§ **Aim of the task**: Check every line below for the word "logo" and show those that hold it.

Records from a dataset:
'''
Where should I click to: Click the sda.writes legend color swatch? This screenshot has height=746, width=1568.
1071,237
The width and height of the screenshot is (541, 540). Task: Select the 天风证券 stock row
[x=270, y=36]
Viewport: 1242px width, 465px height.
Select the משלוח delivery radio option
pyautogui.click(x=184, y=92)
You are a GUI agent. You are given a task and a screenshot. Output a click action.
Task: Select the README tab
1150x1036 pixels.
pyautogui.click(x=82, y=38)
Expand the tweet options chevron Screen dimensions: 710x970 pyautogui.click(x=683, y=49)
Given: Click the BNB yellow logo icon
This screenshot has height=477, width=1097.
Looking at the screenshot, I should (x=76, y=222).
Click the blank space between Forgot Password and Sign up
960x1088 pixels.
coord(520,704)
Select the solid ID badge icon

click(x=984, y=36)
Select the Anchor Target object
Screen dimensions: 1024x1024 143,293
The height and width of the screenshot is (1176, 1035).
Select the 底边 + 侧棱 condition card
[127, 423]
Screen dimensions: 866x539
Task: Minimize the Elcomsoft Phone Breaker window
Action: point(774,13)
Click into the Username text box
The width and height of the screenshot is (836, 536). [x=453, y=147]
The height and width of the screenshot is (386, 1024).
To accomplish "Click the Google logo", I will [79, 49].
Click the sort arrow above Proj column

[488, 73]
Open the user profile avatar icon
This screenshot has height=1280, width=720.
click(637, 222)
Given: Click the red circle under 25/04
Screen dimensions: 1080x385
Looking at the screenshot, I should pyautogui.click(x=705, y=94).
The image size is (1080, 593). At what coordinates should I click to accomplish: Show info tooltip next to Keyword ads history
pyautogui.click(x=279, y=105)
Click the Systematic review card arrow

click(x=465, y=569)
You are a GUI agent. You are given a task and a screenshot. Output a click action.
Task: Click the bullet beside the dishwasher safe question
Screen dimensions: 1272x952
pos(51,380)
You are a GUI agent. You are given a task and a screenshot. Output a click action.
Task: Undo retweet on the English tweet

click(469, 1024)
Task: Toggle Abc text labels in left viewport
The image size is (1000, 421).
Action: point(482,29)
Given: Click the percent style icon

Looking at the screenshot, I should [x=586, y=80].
'''
§ **Exercise output**:
Given: Click the BNB yellow logo icon
To accomplish "Click the Google logo", I will [79, 49].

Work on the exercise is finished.